- _ACTION ITEM_: Exactly as shown below, retype every line of the data.

- _RECORDS SHOWN_:
- - - - -
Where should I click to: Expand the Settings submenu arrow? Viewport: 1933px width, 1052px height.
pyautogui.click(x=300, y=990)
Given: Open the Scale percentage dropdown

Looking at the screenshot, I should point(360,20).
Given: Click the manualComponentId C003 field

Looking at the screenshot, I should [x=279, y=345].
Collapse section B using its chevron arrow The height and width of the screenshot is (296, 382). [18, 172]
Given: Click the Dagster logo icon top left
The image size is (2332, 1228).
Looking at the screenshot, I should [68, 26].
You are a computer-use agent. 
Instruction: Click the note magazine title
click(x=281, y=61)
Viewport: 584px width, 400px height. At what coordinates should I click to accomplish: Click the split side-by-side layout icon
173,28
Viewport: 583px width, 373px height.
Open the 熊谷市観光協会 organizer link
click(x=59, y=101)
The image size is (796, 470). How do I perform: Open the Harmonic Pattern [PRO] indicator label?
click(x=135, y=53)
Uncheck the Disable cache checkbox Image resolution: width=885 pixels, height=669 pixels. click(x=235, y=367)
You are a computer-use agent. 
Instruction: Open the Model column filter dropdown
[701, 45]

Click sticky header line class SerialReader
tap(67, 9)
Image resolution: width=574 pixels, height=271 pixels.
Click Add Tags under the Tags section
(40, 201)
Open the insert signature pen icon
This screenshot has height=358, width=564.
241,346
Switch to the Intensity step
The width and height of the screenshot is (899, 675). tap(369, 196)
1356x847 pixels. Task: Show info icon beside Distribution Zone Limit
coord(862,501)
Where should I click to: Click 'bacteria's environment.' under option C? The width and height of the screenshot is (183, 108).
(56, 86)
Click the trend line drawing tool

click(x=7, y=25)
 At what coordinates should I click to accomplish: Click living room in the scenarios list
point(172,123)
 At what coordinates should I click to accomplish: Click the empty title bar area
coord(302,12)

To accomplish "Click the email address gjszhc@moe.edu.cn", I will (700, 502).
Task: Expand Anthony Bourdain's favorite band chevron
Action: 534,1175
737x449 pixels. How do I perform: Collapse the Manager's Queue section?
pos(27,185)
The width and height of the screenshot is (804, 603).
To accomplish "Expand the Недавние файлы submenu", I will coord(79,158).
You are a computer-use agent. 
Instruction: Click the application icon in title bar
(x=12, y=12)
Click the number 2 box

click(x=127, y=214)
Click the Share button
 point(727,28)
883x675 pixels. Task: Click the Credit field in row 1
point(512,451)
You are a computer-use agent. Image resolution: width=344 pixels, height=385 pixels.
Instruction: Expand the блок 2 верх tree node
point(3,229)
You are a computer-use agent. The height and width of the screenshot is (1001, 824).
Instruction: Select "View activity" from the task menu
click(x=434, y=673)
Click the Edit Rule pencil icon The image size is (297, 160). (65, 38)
- - - - -
- _EXPECTED ANSWER_:
Where should I click to: Expand the Settings submenu arrow? Viewport: 1933px width, 1052px height.
pyautogui.click(x=300, y=990)
Given: Open the Scale percentage dropdown

Looking at the screenshot, I should point(360,20).
Given: Click the manualComponentId C003 field

Looking at the screenshot, I should [x=279, y=345].
Collapse section B using its chevron arrow The height and width of the screenshot is (296, 382). [18, 172]
Given: Click the Dagster logo icon top left
The image size is (2332, 1228).
Looking at the screenshot, I should [68, 26].
You are a computer-use agent. 
Instruction: Click the note magazine title
click(x=281, y=61)
Viewport: 584px width, 400px height. At what coordinates should I click to accomplish: Click the split side-by-side layout icon
173,28
Viewport: 583px width, 373px height.
Open the 熊谷市観光協会 organizer link
click(x=59, y=101)
The image size is (796, 470). How do I perform: Open the Harmonic Pattern [PRO] indicator label?
click(x=135, y=53)
Uncheck the Disable cache checkbox Image resolution: width=885 pixels, height=669 pixels. click(x=235, y=367)
You are a computer-use agent. 
Instruction: Open the Model column filter dropdown
[701, 45]

Click sticky header line class SerialReader
tap(67, 9)
Image resolution: width=574 pixels, height=271 pixels.
Click Add Tags under the Tags section
(40, 201)
Open the insert signature pen icon
This screenshot has height=358, width=564.
241,346
Switch to the Intensity step
The width and height of the screenshot is (899, 675). tap(369, 196)
1356x847 pixels. Task: Show info icon beside Distribution Zone Limit
coord(862,501)
Where should I click to: Click 'bacteria's environment.' under option C? The width and height of the screenshot is (183, 108).
(56, 86)
Click the trend line drawing tool

click(x=7, y=25)
 At what coordinates should I click to accomplish: Click living room in the scenarios list
point(172,123)
 At what coordinates should I click to accomplish: Click the empty title bar area
coord(302,12)

To accomplish "Click the email address gjszhc@moe.edu.cn", I will (700, 502).
Task: Expand Anthony Bourdain's favorite band chevron
Action: 534,1175
737x449 pixels. How do I perform: Collapse the Manager's Queue section?
pos(27,185)
The width and height of the screenshot is (804, 603).
To accomplish "Expand the Недавние файлы submenu", I will coord(79,158).
You are a computer-use agent. 
Instruction: Click the application icon in title bar
(x=12, y=12)
Click the number 2 box

click(x=127, y=214)
Click the Share button
 point(727,28)
883x675 pixels. Task: Click the Credit field in row 1
point(512,451)
You are a computer-use agent. Image resolution: width=344 pixels, height=385 pixels.
Instruction: Expand the блок 2 верх tree node
point(3,229)
You are a computer-use agent. The height and width of the screenshot is (1001, 824).
Instruction: Select "View activity" from the task menu
click(x=434, y=673)
Click the Edit Rule pencil icon The image size is (297, 160). (65, 38)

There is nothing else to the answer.